Our relationship depended on trust, mutual respect and an acknowledgement that there was only one agenda to be served -- the president's. Every Monday the two of us met privately for lunch; we could, and did, talk candidly about virtually anything. By the end of four years we had completed the "executivization" of the vice presidency, ending two centuries of confusion, derision and irrelevance surrounding the office.

Subsequent administrations followed this pattern. George H.W. Bush, Dan Quayle and Al Gore built their vice presidencies after this model, allowing for their different interests, experiences and capabilities as well as the needs of the presidents they served.

This all changed in 2001, and especially after Sept. 11, when Cheney set out to create a largely independent power center in the office of the vice president. His was an unprecedented attempt not only to shape administration policy but, alarmingly, to limit the policy options sent to the president. It is essential that a president know all the relevant facts and viable options before making decisions, yet Cheney has discarded the "honest broker" role he played as President Gerald Ford's chief of staff.

Through his vast government experience, through the friends he had been able to place in key positions and through his considerable political skills, he has been increasingly able to determine the answers to questions put to the president -- because he has been able to determine the questions. It was Cheney who persuaded President Bush to sign an order that denied access to any court by foreign terrorism suspects and Cheney who determined that the Geneva Conventions did not apply to enemy combatants captured in Afghanistan and Iraq.

Rather than subject his views to an established (and rational) vetting process, his practice has been to trust only his immediate staff before taking ideas directly to the president. Many of the ideas that Bush has subsequently bought into have proved offensive to the values of the Constitution and have been embarrassingly overturned by the courts.

The corollary to Cheney's zealous embrace of secrecy is his near total aversion to the notion of accountability. I've never seen a former member of the House of Representatives demonstrate such contempt for Congress -- even when it was controlled by his own party.
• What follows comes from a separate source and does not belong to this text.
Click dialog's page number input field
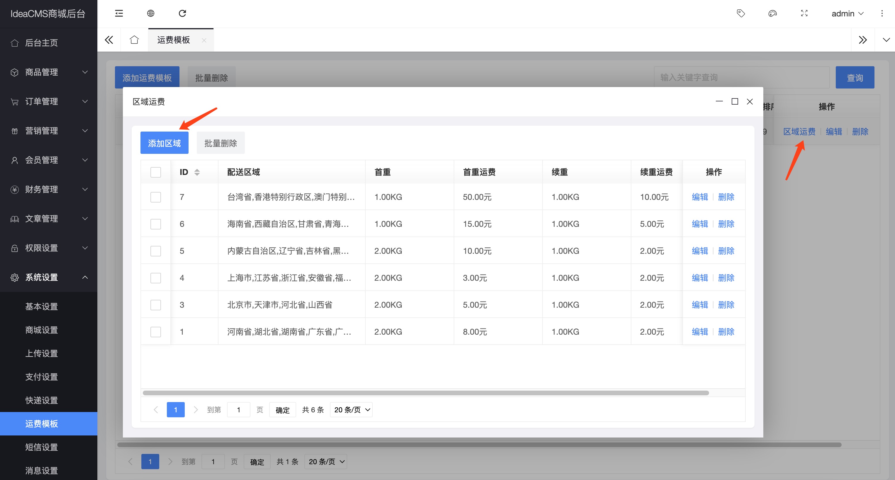 tap(239, 410)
His insistence on invoking executive privilege to block virtually every congressional request for information has been stupefying -- it's almost as if he denies the legitimacy of an equal branch of government. Nor does he exhibit much respect for public opinion, which amounts to indifference toward being held accountable by the people who elected him.

Whatever authority a vice president has is derived from the president under whom he serves. There are no powers inherent in the office; they must be delegated by the president. Somehow, not only has Cheney been given vast authority by President Bush -- including, apparently, the entire intelligence portfolio -- but he also pursues his own agenda. The real question is why the president allows this to happen.

Three decades ago we lived through another painful example of a White House exceeding its authority, lying to the American people, breaking the law and shrouding everything it did in secrecy. Watergate wrenched the country, and our constitutional system, like nothing before. We spent years trying to identify and absorb the lessons of this great excess. But here we are again.

Since the Carter administration left office, we have been criticized for many things. Yet I remain enormously proud of what we did in those four years, especially that we told the truth, obeyed the law and kept the peace.

The writer was vice president of the United States from 1977 to 1981.